The exhibition is organized largely around Mr. Avakian’s relationships with these jazz giants, starting with a 1936 interview he did with Goodman for his high-school newspaper, the Horace Mann Record. Then there are sections devoted to his work with Goodman, Armstrong (including Satchmo’s original lyric sheet to “Mack the Knife,” a hit single produced by Mr. Avakian), Duke Ellington, Miles Davis, Dave Brubeck, Sonny Rollins and others.
There are also photographs and materials relating to his personal life, from his early days in Armavir (then part of Armenia, now part of Russia), where he was born in 1919, to his World War II service and his marriage to Ms. Ajemian in 1948. She had been born in Manhattan to Armenian immigrant parents in 1924 and was already famous as part of a duo with her sister, Maro, a concert pianist.

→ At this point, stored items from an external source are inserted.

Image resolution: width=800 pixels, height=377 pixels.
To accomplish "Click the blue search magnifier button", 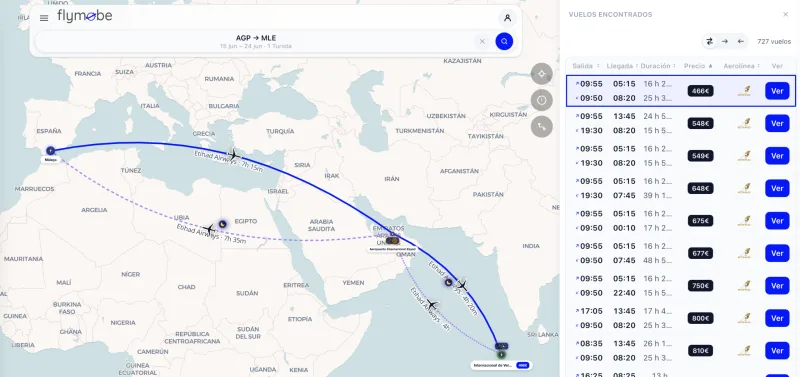I will (504, 41).
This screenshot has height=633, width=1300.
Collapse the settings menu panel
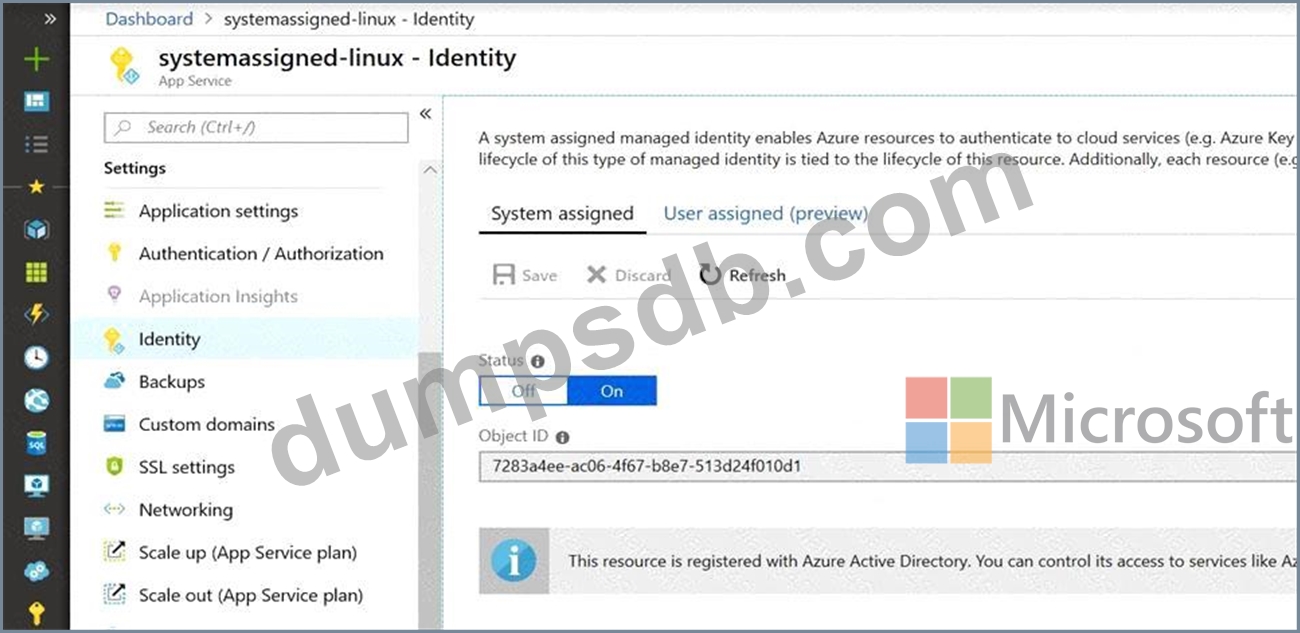click(425, 114)
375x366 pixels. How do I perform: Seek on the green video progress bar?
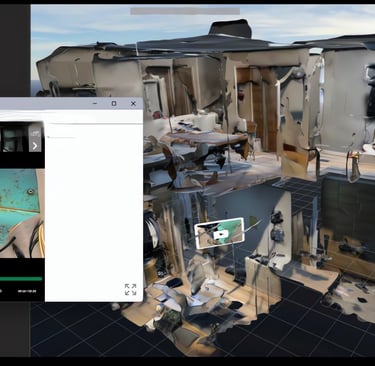pos(21,279)
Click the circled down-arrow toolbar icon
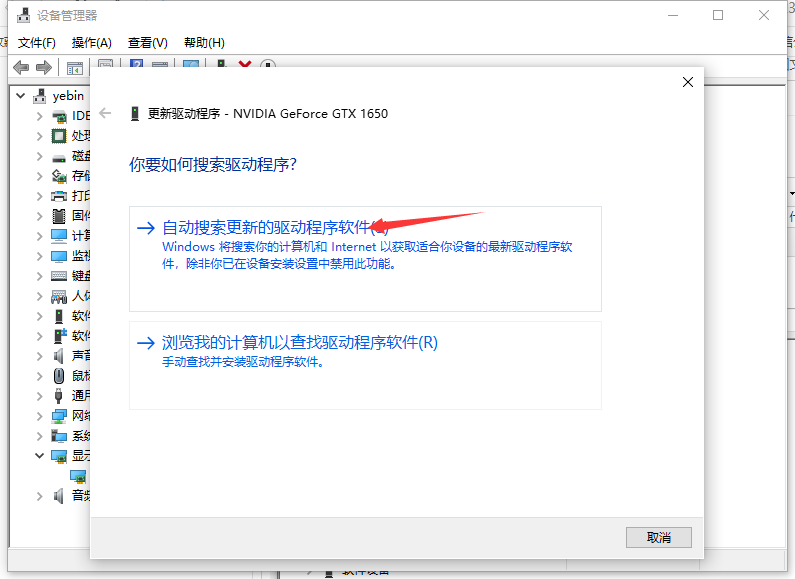 [x=267, y=67]
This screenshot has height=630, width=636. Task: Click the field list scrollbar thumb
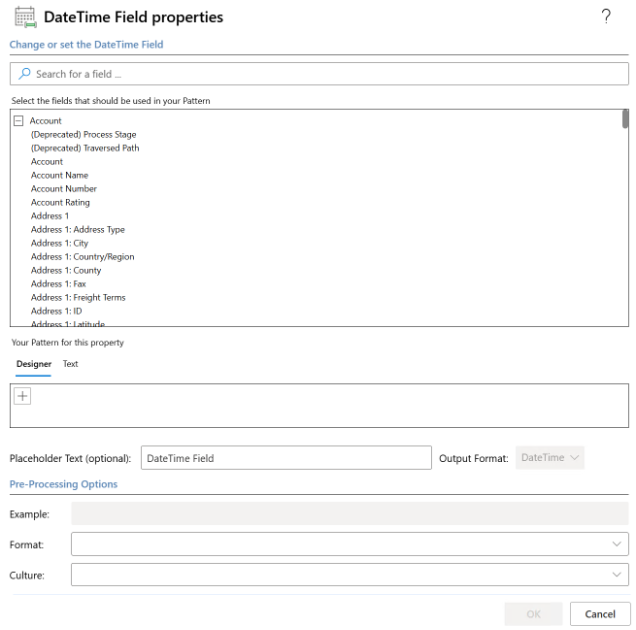[x=625, y=120]
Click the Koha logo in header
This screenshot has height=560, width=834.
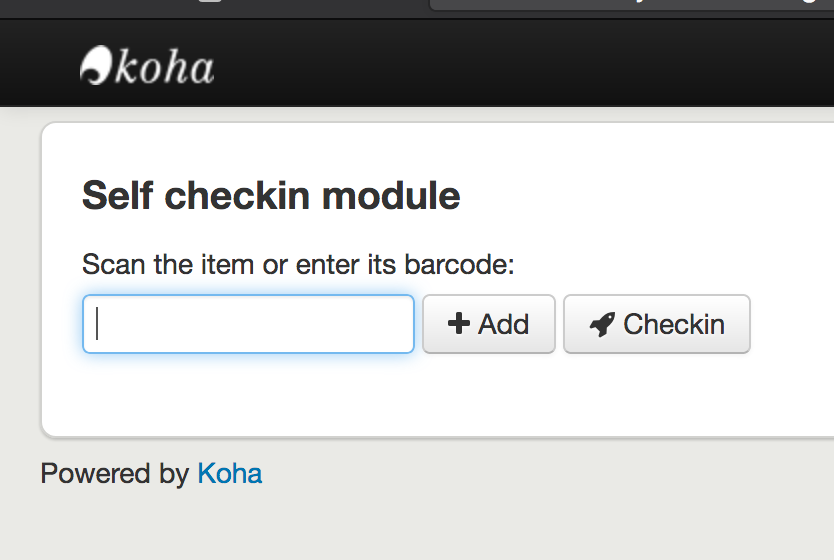(x=146, y=67)
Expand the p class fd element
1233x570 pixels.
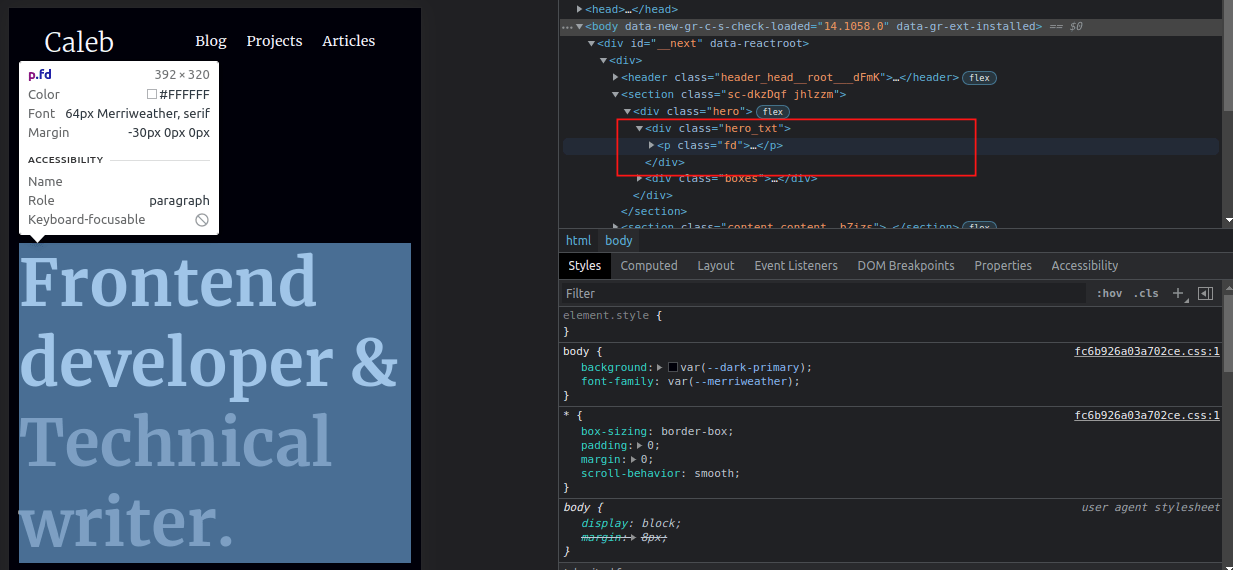coord(652,146)
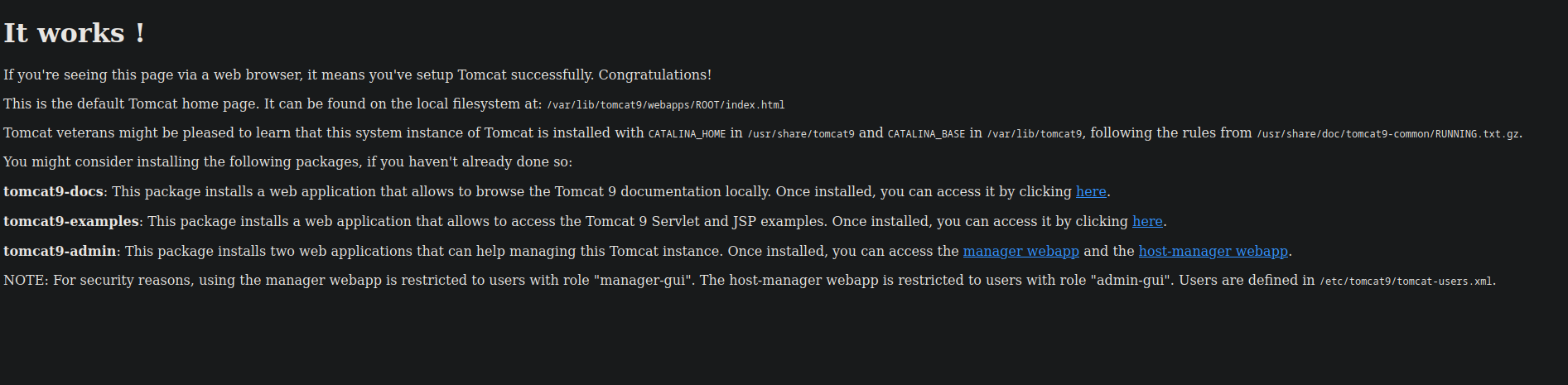Click the 'NOTE:' security paragraph start
The height and width of the screenshot is (385, 1568).
click(x=27, y=280)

Anahid was an indefatigable supporter of new composers, such as the avant-gardists John Cage and Henry Cowell, and, most successfully, the Armenian-Scottish-American composer Alan Hovhaness, whose work was more straightfowardly melodic but no less strikingly original. It was Hovhaness, the exhibition reveals, who introduced Mr. Avakian—then head of world music at Columbia—to the Hindustani virtuoso Ravi Shankar, whom Mr. Avakian summarily recorded for Columbia (and whom the label photographed posing on a rug borrowed from Mr. Avakian’s father, a carpet merchant).

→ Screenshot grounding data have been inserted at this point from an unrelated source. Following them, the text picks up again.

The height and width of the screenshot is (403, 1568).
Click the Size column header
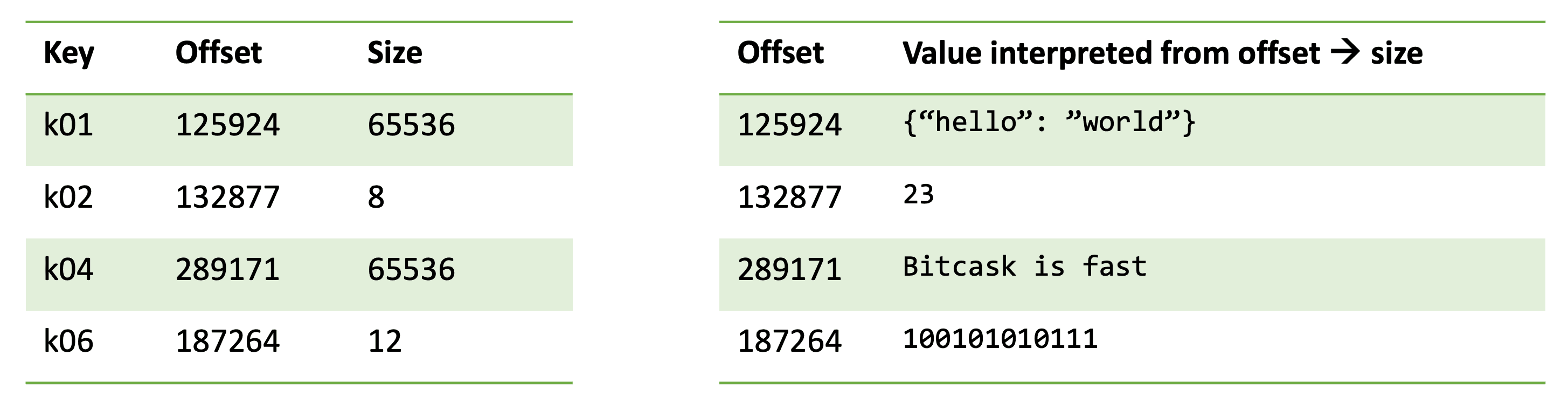tap(394, 53)
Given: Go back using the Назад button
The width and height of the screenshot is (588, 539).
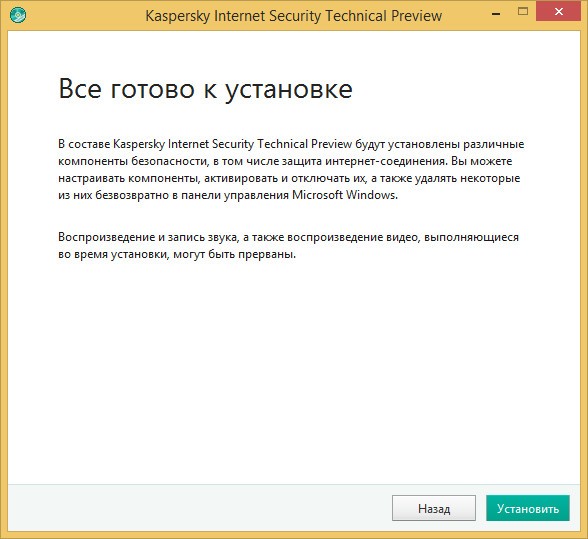Looking at the screenshot, I should (x=434, y=508).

Possibly the most rewarding section of the show is a series of concert programs and photos devoted to the Avakians’ most successful work together professionally, a 1957 concert series at Town Hall that combined jazz and classical music—Duke Ellington (premiering his “Such Sweet Thunder”) alongside Dimitri Mitropoulos and the Ajemian sisters. Like the primary photo, which is also on the cover of the brochure devoted to the exhibit, those concerts are symbolic of a remarkable couple who, though they may have dwelled in different areas of music, traveled together to reach the same destination.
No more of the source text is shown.